Task set:
• 1. According to the Joseph Ybarra biography, in what year did he leave Apple Computer for Electronic Arts?
• 2. Please summarize the Joseph Ybarra biography in two sentences.
• 3. In the Joseph Ybarra biography, rewrite the part between "Joseph Ybarra (born" and "first Madden NFL.", inclusive, swapping "Apple Computer" for "Apple Inc.".

Passage given:
________________
Joseph Ybarra (born ~1954) is an American producer and designer of video games. He left Apple Computer in 1982 to work at the new Electronic Arts that was founded by his fellow ex-employee Trip Hawkins. He was the original producer of the first Madden NFL.

Professional biography
Joe Ybarra worked at Apple Computer before leaving in 1982 to work at Electronic Arts, a startup company founded by his fellow ex-Apple employee, Trip Hawkins. There he became one of the original game producers and game designers at Electronic Arts in 1982 (along with Stewart Bonn, Dave Evans (Apple), Susan Lee-Merrow and Pat Marriott), where the concept of a game producer was created by Trip Hawkins.  During this time he produced several highly acclaimed computer games, including M.U.L.E. by Dani Bunten and Ozark Softscape, Seven Cities of Gold (also by Bunten), Starflight and Dr. J. and Larry Bird Go One on One by Eric Hammond.  Ybarra was also the original producer on the first version of Madden NFL.
________________
Source excerpt:
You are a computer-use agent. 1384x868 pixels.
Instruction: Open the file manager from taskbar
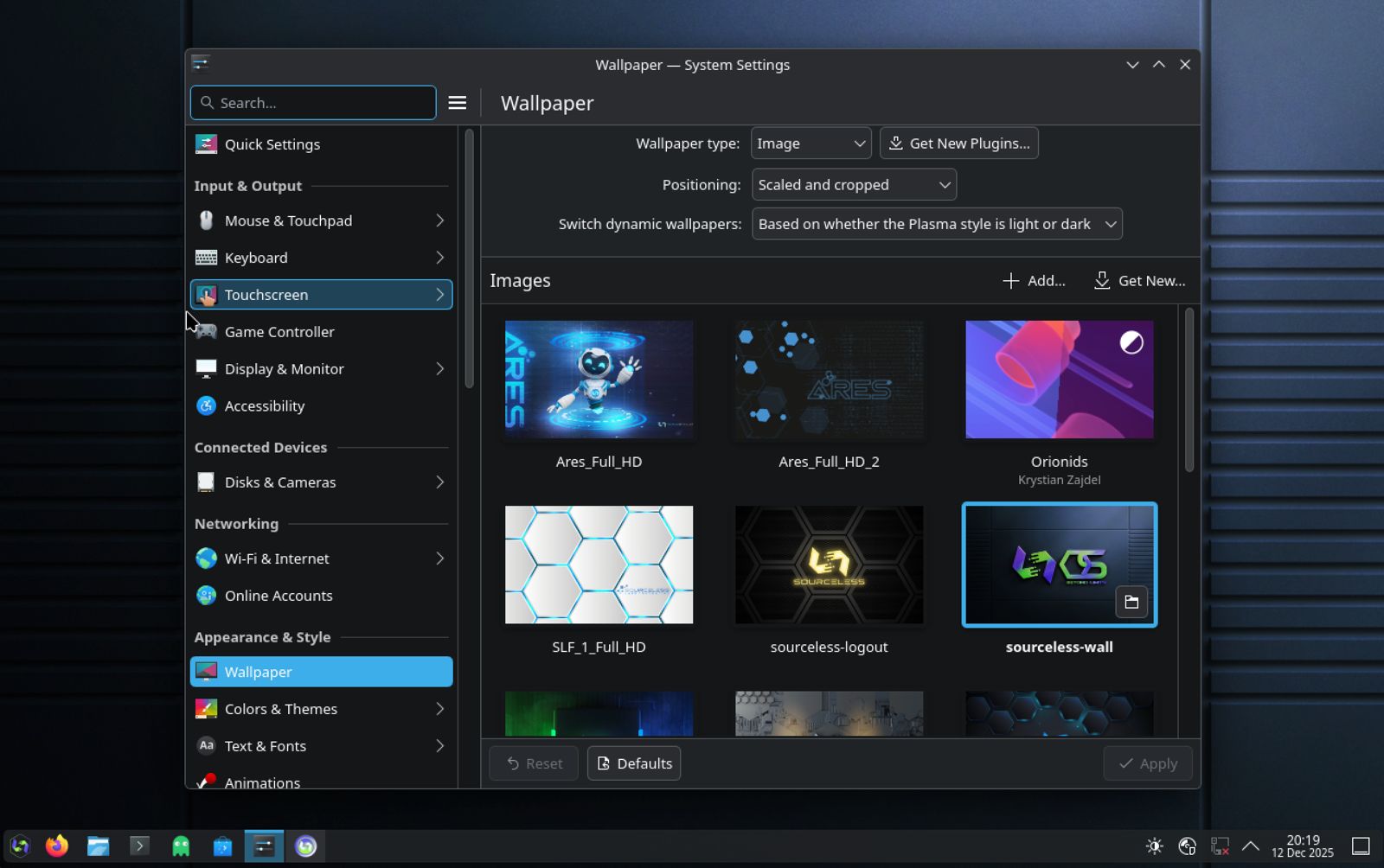pos(98,846)
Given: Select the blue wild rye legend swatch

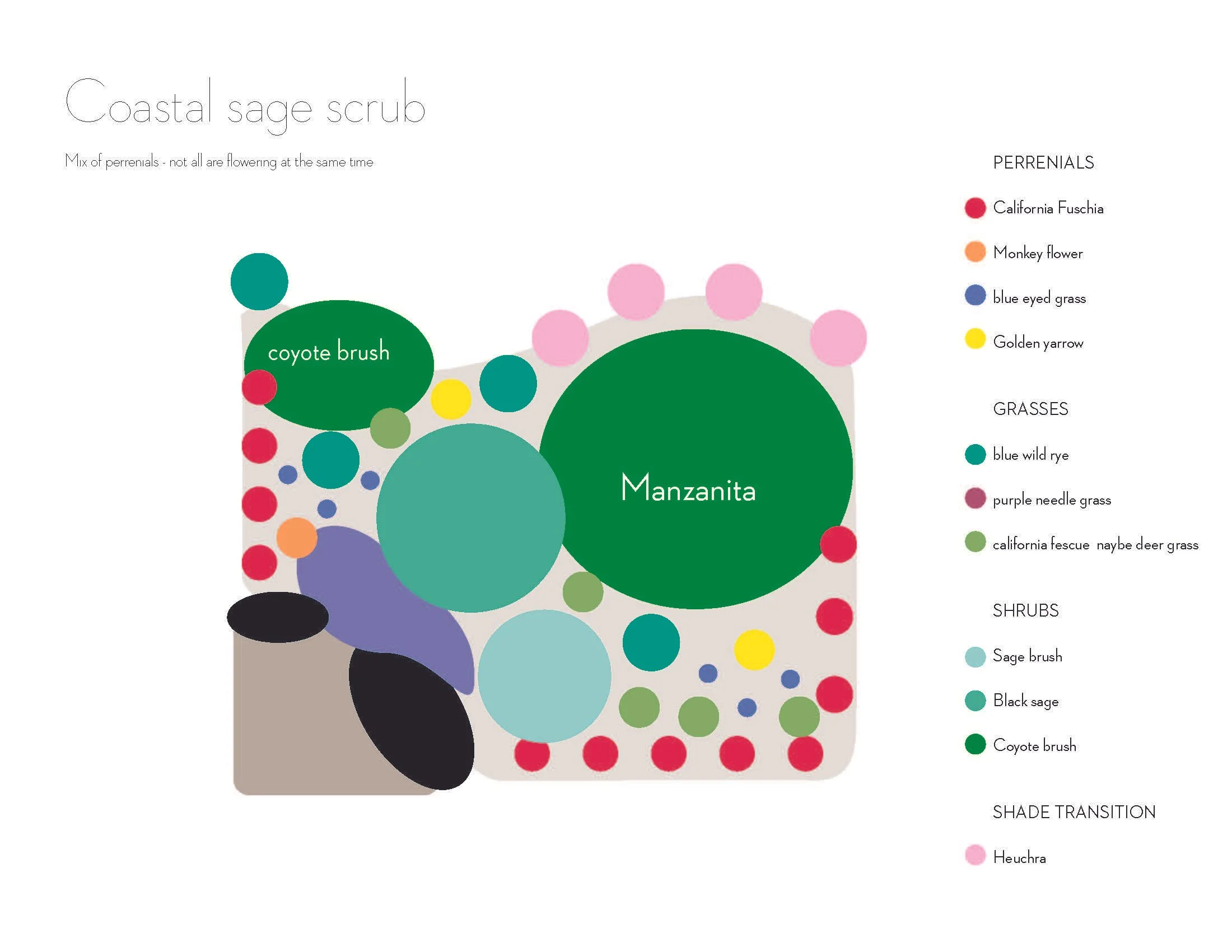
________________
Task results:
• 1. 1982

• 2. Joseph Ybarra is an American video game producer and designer who left Apple Computer in 1982 to join Electronic Arts, the new company founded by fellow ex-Apple employee Trip Hawkins, where he became one of its original game producers and designers. He produced several highly acclaimed games there, including M.U.L.E., Seven Cities of Gold, Starflight and Dr. J. and Larry Bird Go One on One, and was the original producer of the first Madden NFL.

• 3.
Joseph Ybarra (born ~1954) is an American producer and designer of video games. He left Apple Inc. in 1982 to work at the new Electronic Arts that was founded by his fellow ex-employee Trip Hawkins. He was the original producer of the first Madden NFL.